L’élection présidentielle, ratée, d’août dernier, au Gabon, confirme l’absence d’une réelle politique africaine depuis Paris mais, surtout, elle traduit l’aveu de la désormais « désarmante impuissance » de la France en Afrique noire (Burundi, Congo-Brazzaville,Tchad, et à venir la RDC) où la France s’est révélée « incapable », au Gabon, d’obtenir, des autorités en place, un « simple » re-comptage des voix qui aurait permis de lever toute ambiguïté là où l’éclatante victoire du Président Jean PING ne souffrait d’aucune contestation.
Ainsi, le Président de la République Française François Hollande, en soutenant la dictature au Gabon par son Ministre des Affaires étrangères, soutient de facto les crimes et les assassinats odieux du tyran sanguinaire « Ali Bongo ». Par cette attitude nauséabonde, le gouvernement français en est complice!

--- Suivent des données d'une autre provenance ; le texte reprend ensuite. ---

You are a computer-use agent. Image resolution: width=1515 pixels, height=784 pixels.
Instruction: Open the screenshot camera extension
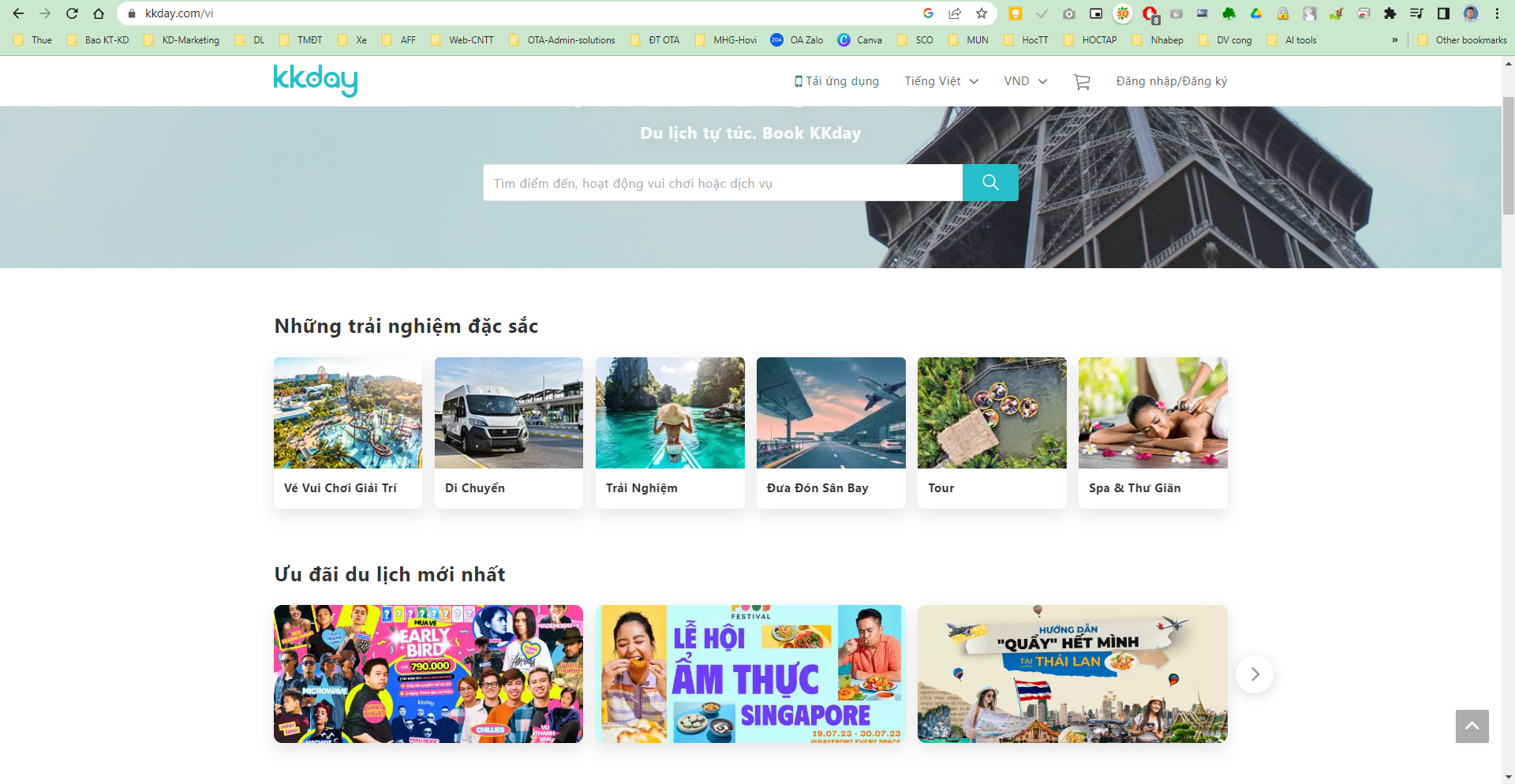(1069, 13)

La diaspora gabonaise doit coute que coute maintenir sa mobilisation en France, car:
– C’est de la France, qu’est venu le régiment des parachutistes, qui avait anéanti le premier espoir de Libération du peuple gabonais le 18 février 1964.
– C’est en France, qu’Albert Bernard Bongo avait été décrété pour succéder au premier président du Gabon Léon Mba.
– C’est en France, qu’Albert Bernard Bongo prêta serment le 2 décembre 1967, après la mort le 28 novembre de Léon Mba.
– C’est en France, que Nicolas Sarkozy décréta, le 30 août 2009, Ali Bongo comme successeur d’Albert Bernard Bongo à la tête du Gabon.
– Et c’est encore la France qui vient, par l’entremise de son ambassadeur accrédité au Gabon, de reconnaître le gouvernement d’Ali Bongo comme l’interlocuteur officiel de la coopération entre ce pays et le nôtre.
Oui, nous devons manifester en France jusqu’à ce que ce pays respecte définitivement la volonté de notre peuple. Car c’est cette France qui plombe la libération de notre pays, par l’action et le silence complice de ses dirigeants face à toutes nos volontés de libération depuis 1967.
Nous ne reprendrons notre pays en main qu’en installant un vrai rapport de force. Sinon, à tous les gabonaises et gabonais ne levons plus le pied. Oui, installons le rapport permanent de forces. Partout dans le Gabon et dans nos représentations diplomatiques.